Posted on 11/19/12 at 11:30 pm to
Posted by faxis
La.
Member since Oct 2007
7773 posts
Posted on 11/19/12 at 11:30 pm to
Tiger I'm not sure what kind of pressures you can take but for some reason I'm not convinced this would make a good handgun round as we're doing it. I'd want to drop velocity on it a lot, not that the barrel length wouldn't already do it but jesus... BOOM. But rifle calibers in pistols is not my forte so you might be right.

Bapple, in my buddies .308 last year he hunted with 167s I think it was. Because we were tuning the rifle for poking a hole in a target. He shot a deer with a crossing shot that went behind the liver and came out in front of the opposite ham. Luckily it cut that artery on the spine and of course a round that heavy knocked a hole in that deer but I was unimpressed with the damage. It was like shoving a toilet paper roll through it and everything inside is fricked but beyond that, not so much.

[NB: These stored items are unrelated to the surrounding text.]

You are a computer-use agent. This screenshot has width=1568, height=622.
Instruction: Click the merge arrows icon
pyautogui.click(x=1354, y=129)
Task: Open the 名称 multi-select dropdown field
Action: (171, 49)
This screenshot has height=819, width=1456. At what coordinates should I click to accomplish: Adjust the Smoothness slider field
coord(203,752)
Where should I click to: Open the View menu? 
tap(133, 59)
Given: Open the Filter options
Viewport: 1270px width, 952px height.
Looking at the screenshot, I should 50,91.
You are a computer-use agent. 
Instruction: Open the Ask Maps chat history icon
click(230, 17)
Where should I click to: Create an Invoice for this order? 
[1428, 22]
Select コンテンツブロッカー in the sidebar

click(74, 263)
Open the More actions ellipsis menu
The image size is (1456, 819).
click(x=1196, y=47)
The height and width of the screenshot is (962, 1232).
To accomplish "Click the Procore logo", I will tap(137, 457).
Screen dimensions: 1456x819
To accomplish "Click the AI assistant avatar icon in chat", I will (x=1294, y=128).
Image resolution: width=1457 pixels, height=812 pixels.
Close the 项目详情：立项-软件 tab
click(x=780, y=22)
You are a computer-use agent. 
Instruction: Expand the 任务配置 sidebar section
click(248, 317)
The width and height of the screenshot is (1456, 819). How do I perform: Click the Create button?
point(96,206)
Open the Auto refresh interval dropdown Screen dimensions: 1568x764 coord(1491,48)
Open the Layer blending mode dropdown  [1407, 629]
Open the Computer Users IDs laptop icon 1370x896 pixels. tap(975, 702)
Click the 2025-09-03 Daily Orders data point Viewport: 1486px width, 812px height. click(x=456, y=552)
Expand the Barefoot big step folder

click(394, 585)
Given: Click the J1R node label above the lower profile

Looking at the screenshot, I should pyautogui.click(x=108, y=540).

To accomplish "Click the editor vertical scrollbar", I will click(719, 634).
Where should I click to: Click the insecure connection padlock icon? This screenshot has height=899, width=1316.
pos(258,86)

We switched him to 125 gr this year and he hit a perfect heart shot that just blew the thing away. Took out a rib on each side plus the heart and blew up the lungs and left a massive exit wound behind the opposite shoulder.. In the .308 the round is doing 3000fps so slower than the 06, and obviously the groups aren't going to be as tight because of the BC difference but I stand behind that one too for the same reason. Whitetails are light weight and you have to get damage from the bullet quickly or you miss your chance. Plus the difference in the groups was no more than a half inch at the outside.

That bullet makes a very effective deer round for the .308. I think the key is just making sure you've got it at around 3000 fps.

Gonna find that post and copy it here. Got a lot of pics in that one too.

Posted by faxis
La.
Member since Oct 2007
7773 posts
Posted on 11/19/12 at 11:38 pm to
This is from another thread a couple weeks ago. He actually shot this opening day.

Lets take a look at what a Nosler Ballistic Tip in .308 does to a buck at 100 yards. Yesterday morning.

Here's the entry hole side. The hole is in that shoulder in the dark area. The shock to this side extends from way up in the neck down to behind the diaghram. This bullet hit ribs on both sides.



Exit hole. Yes, exit. I've killed more deer than I can count with this round out of '06 at 3200FPS and never once stopped it. Apparently you ain't stopping it in .308 either but that's the smallest exit wound I've ever seen on one of these. Doing around 3000 FPS



The heart, or what's left of it. I wish I'd gotten a pic of the cavity. The chest cavity was cherry jelly. Just liquid and snot. Nothing that looked like it actually came from a lung in there.



Entry on the left, exit on the right.




The fartherest I've ever seen a deer run after being hit by this is about 80 yrds. And that was a dead deer running spraying blood like a firehose.



Edit to add.
Entry hole where it struck the rib and turned it into a bomb.





Exit hole where it shows that the bullet is still intact, and still full of energy enough to blow this side up too even upon impact with another rib.

This post was edited on 11/19/12 at 11:39 pm
Posted by bapple
Capital City
Member since Oct 2010
11914 posts
Posted on 11/20/12 at 12:03 am to
quote:

We switched him to 125 gr this year and he hit a perfect heart shot that just blew the thing away


I guess I was referring more to accuracy than anything. A heavier bullet will certainly perform differently than a slighter, faster one. I think you will get more practical accuracy out of a heavier one, but for shooting-deer's sake, the 125gr you're throwing at them seems to do the job.

Posted by TigerOnThe Hill
Springhill, LA
Member since Sep 2008
6818 posts
Posted on 11/20/12 at 12:02 pm to
quote:

Tiger I'm not sure what kind of pressures you can take but for some reason I'm not convinced this would make a good handgun round as we're doing it. I'd want to drop velocity on it a lot, not that the barrel length wouldn't already do it but jesus... BOOM.


Understand your concern, but the gun I'm shooting is a Savage Striker (built on the usual Savage bolt action) so it can handle typical pressures like any other bolt action. Handling the gun's recoil and muzzle blast is not that big a challenge after some practice and using the right set up.